North Korea’s crypto hacking has cautioned and puts investors and regulators in a tight spot. Countries across the globe have tried various coping mechanisms to keep malicious hackers in check.
One such nation to send out a strong message to the hackers has been South Korea. However, recently, a South Korean government official has claimed that the nation’s policies and actions and in large part the international sanctions have not been able to affect North Korea’s hacking tactics.
According to local media reports, an unnamed Seoul-based government official stated:
The scale of North Korea’s cybercrime-related activities suggests that the international community’s sanctions against North Korea are being rendered powerless.
Additionally, the South Korean government sources were quoted as stating that “illegal” North Korean “foreign currency earnings” last year amounted to $2.3 billion. Additionally, they stated at least $700 million of that figure came from large-scale crypto raids with more crypto “stolen” from “hacking” attacks and phishing on smaller domestic targets.

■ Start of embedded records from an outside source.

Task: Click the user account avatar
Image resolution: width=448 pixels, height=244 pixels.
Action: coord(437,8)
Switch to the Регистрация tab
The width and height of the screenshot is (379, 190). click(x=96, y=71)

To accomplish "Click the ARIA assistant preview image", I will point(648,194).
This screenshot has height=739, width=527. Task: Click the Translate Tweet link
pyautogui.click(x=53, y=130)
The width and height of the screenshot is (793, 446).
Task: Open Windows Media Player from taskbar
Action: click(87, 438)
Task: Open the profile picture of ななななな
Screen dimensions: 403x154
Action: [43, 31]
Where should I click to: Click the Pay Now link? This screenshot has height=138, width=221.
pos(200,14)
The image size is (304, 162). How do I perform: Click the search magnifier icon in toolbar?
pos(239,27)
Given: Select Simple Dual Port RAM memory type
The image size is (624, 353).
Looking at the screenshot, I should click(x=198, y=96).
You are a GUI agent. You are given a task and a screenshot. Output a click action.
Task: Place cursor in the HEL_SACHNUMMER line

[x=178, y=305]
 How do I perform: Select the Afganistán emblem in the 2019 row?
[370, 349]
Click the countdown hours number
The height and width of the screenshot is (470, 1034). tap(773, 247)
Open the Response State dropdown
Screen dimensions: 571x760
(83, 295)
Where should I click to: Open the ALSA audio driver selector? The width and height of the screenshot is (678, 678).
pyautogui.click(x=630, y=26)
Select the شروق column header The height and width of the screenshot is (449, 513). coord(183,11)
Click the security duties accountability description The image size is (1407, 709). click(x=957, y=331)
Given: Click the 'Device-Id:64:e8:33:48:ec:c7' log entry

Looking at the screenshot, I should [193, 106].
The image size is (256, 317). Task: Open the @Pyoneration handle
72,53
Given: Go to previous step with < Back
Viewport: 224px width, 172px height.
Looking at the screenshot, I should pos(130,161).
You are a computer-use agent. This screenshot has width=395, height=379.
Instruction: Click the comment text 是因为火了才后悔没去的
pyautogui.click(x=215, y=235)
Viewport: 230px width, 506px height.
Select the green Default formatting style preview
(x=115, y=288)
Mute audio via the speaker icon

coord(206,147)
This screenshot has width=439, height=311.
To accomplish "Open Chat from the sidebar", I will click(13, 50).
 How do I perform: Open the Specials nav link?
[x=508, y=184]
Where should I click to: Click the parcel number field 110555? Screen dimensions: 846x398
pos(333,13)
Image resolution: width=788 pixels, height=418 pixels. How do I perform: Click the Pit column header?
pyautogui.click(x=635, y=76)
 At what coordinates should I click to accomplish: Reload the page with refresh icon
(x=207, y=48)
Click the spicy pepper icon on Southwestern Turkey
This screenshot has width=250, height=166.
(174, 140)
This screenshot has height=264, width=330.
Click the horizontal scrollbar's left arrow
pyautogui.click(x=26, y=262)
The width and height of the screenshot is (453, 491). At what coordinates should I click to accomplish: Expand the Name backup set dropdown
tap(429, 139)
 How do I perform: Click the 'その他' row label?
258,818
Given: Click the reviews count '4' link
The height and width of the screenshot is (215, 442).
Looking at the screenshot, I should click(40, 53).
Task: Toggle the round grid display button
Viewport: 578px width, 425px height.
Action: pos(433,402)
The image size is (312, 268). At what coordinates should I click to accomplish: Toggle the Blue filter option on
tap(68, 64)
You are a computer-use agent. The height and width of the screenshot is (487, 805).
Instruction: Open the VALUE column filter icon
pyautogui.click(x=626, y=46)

North Korean hackers have been a common problem for regulators across the globe. The Federal Bureau of Investigation (FBI) previously accused North Korea of orchestrating the Ronin Bridge attack. The agency has placed sanctions on Ethereum (ETH) wallets it thinks are linked to the bridge’s suspected hackers.
South Korean authorities also believe Pyongyang, the capital of North Korea, has made money from “illegal exports.” However, Pyongyang has repeatedly denied that it authorizes crypto hacking. North Korea has accused both United States authorities and South Korean authorities of fabricating and alleging false reports about its crypto-related activities.
According to South Korean government officials, the scale of North Korea’s “foreign currency imports is the highest since 2018” – the year when “economic sanctions against North Korea were launched in earnest,” the media outlet explained. Security providers earlier this year predicted a coming “surge” in North Korean crypto hacks.
Security providers and United States government agencies alleged that North Korean hacking groups such as Lazarus Group, a renowned North Korean hacking group, make use of coin-mixing services to anonymize crypto transactions and “launder” money via crypto. They claim that while some such mixers have to be and some have been shut down, others are being rebooted or repackaged. They think this is being done in a bid to allow criminals to convert their crypto to fiat.
North Korean hackers have been consistently exploiting cryptocurrencies for their benefit which has been a big concern for authorities. Todayq News reported a statement from the Japanese government in October last year targeting Lazarus Group. They said that the organization is thought to have lately concentrated more on crypto money because they’re “managed more loosely,” and are said to have utilized phishing as a popular attack technique.
In January, Lazarus Group transferred $63.5 million of the cryptocurrency assets it obtained from the Harmony Bridge attack last year. Online rumors claim that the hacker group sent the money using Railgun, a privacy site, before putting the disguised monies on three other exchanges. Moreover, the outfit keeps developing new strategies to exploit and plunder the open DeFi sector.